From the line that contains "Where should I" to the last line of the data below, transcribe every line exactly. Do not include the pictures.

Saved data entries
------------------------------------------------

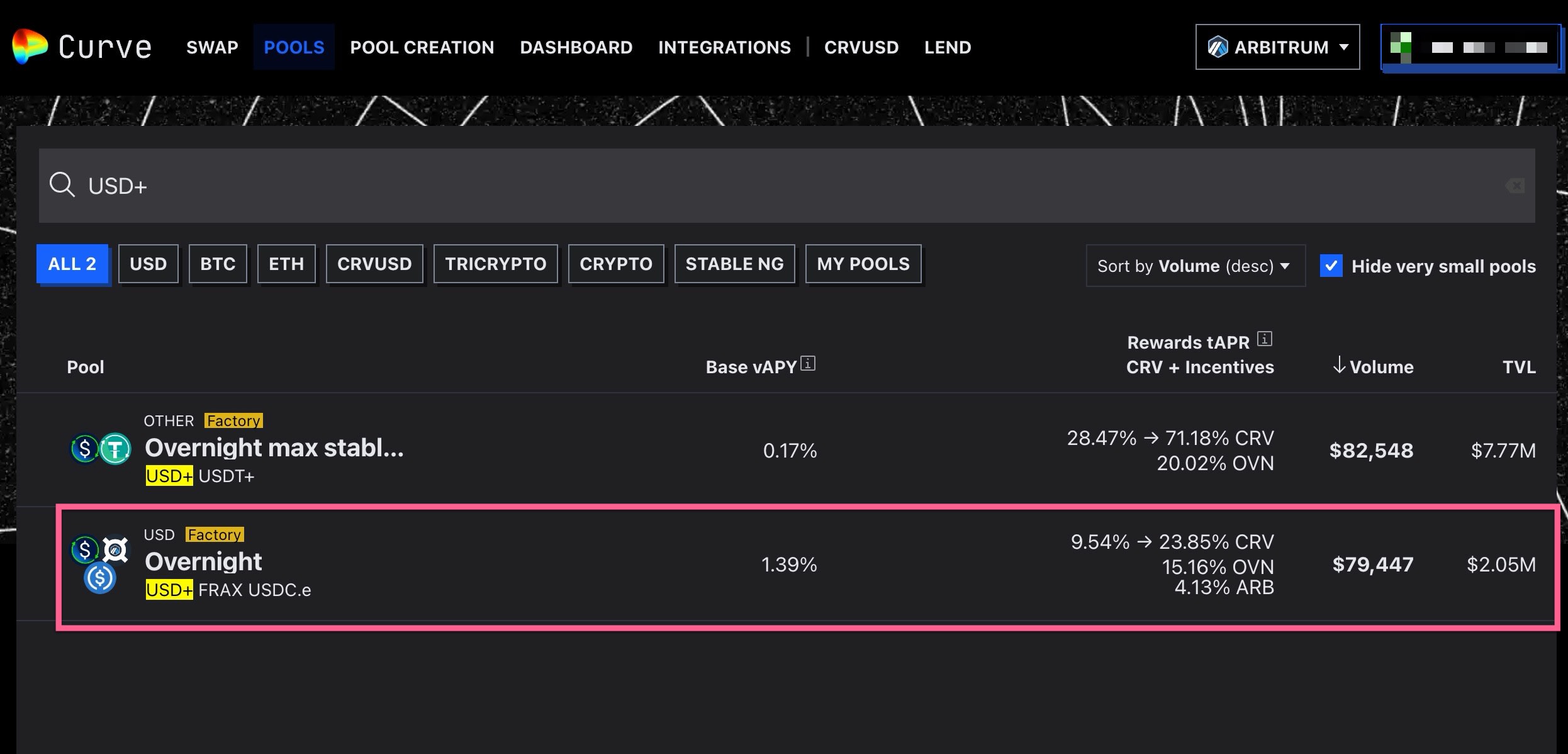Click the USD+ search input field

tap(755, 186)
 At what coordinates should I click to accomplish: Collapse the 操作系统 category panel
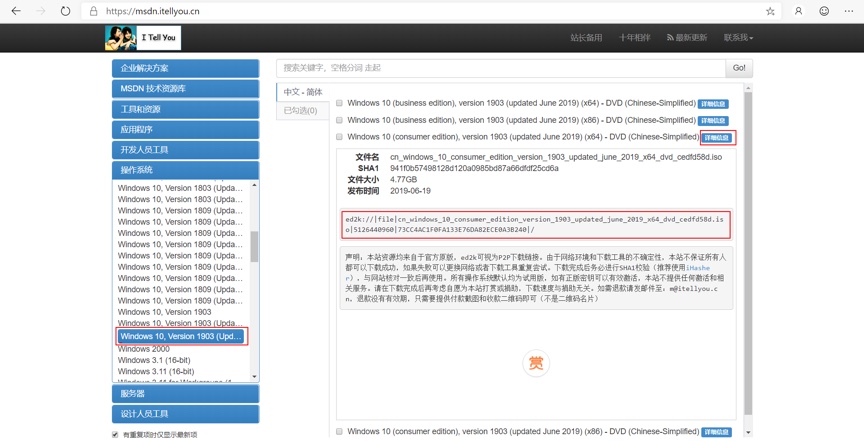pos(185,170)
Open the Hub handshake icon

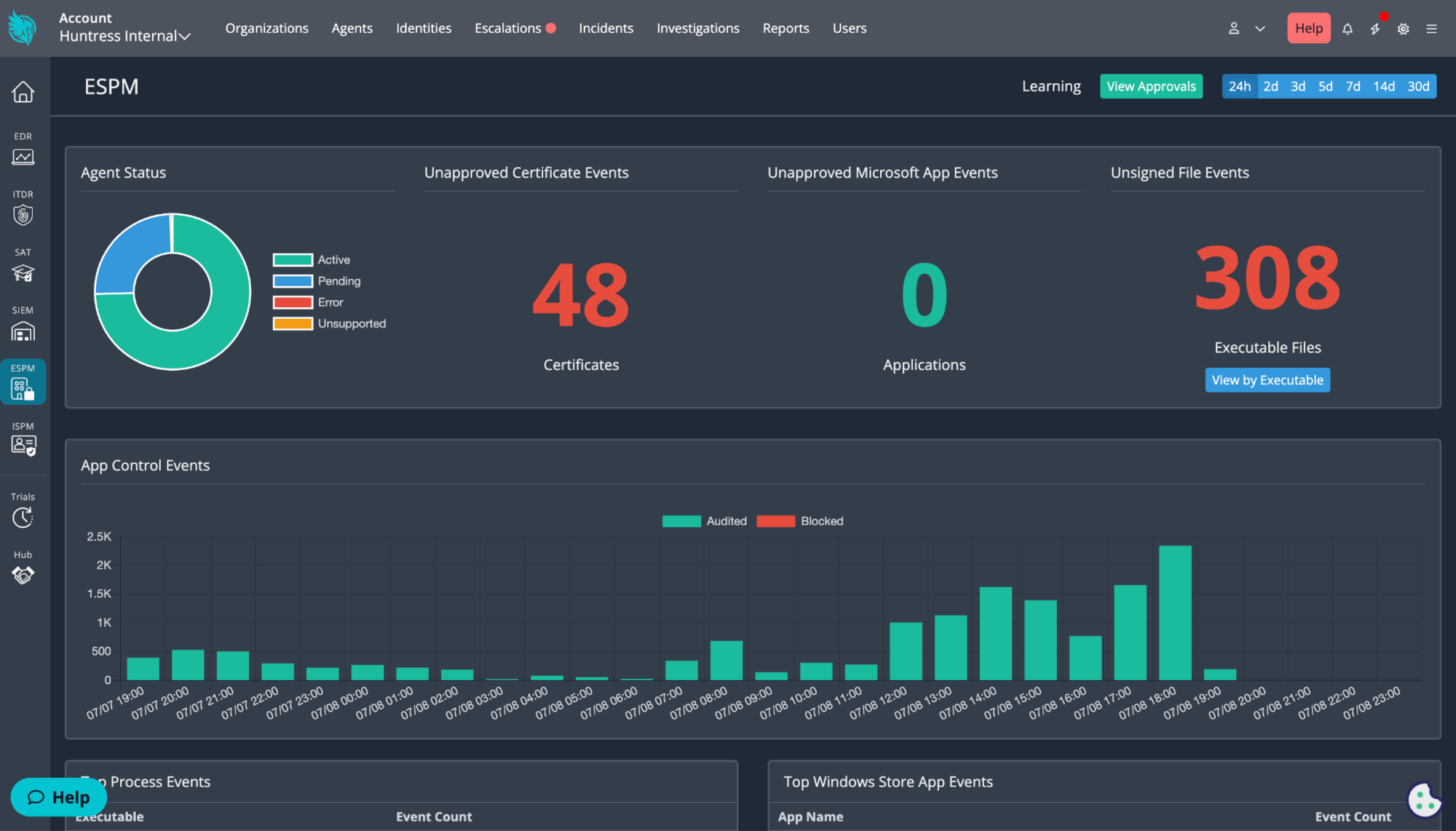point(23,575)
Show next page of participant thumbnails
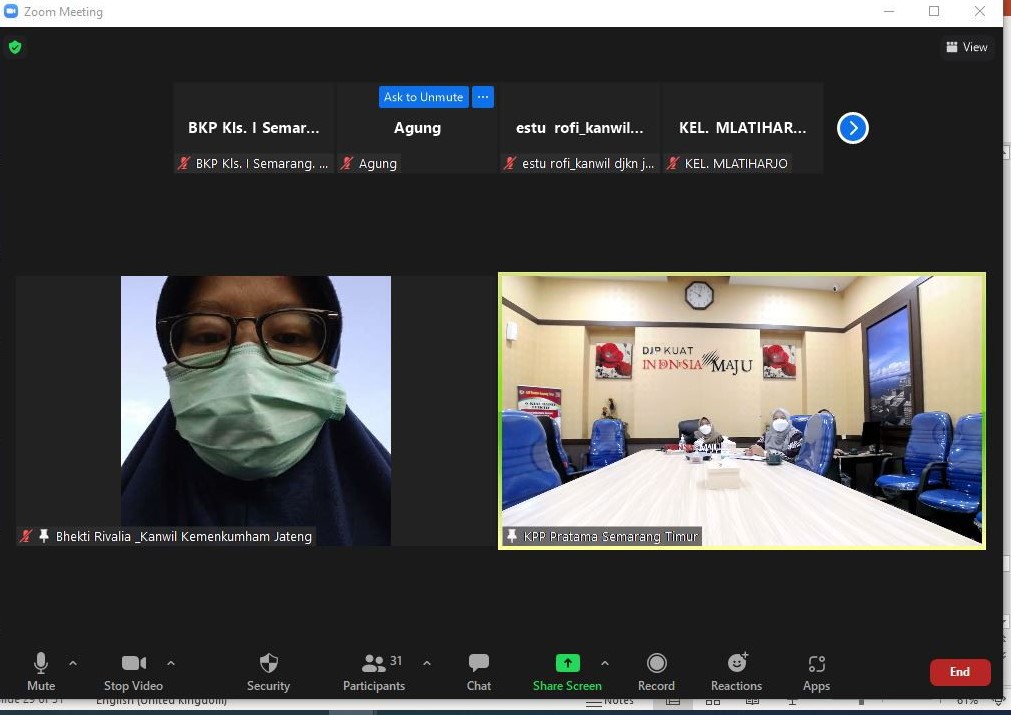 point(852,128)
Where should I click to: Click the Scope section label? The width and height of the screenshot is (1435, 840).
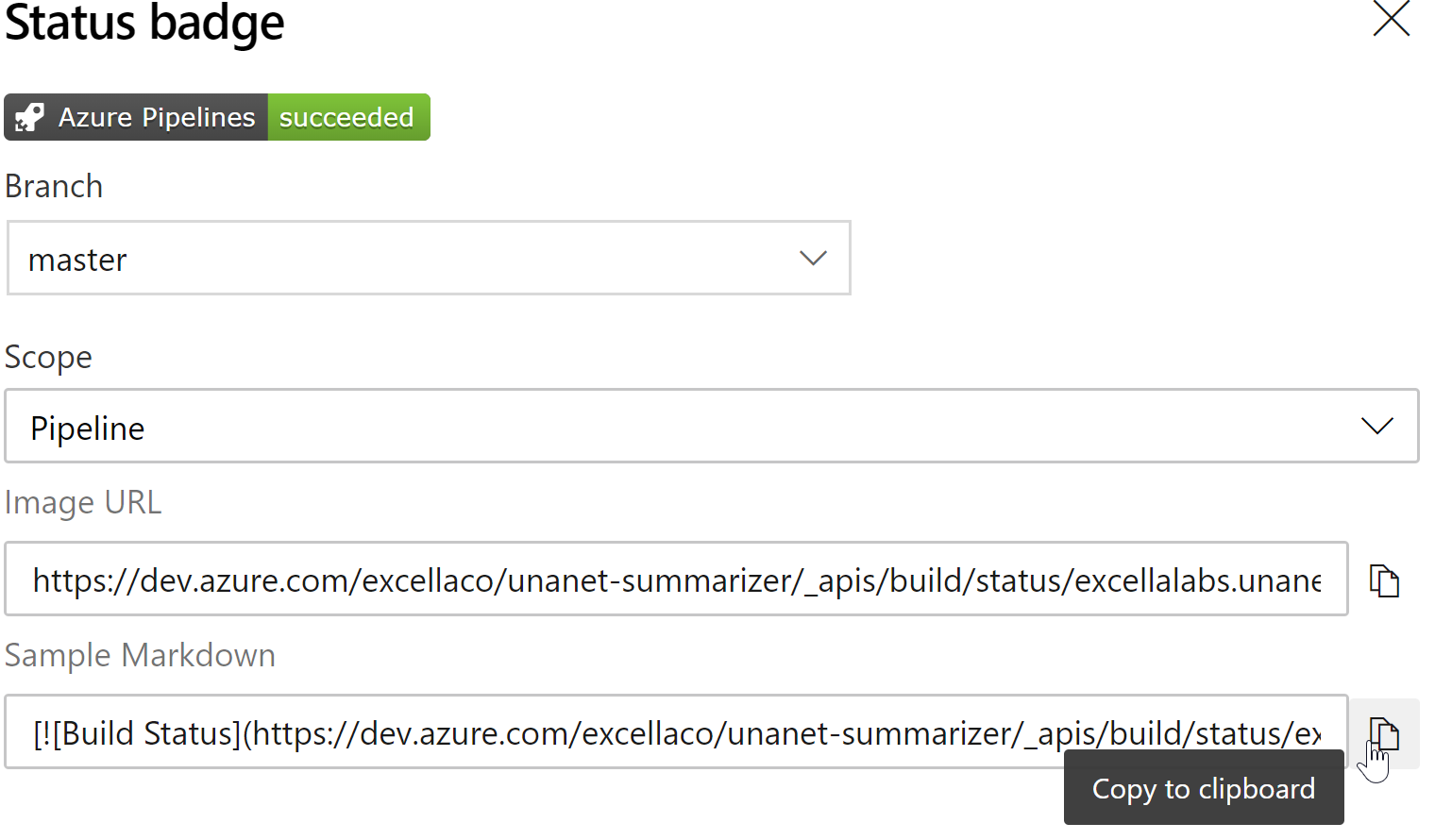[x=48, y=357]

------------------------------------------------

**Result**
Where should I click to: Click the Scope section label? The width and height of the screenshot is (1435, 840).
[x=48, y=357]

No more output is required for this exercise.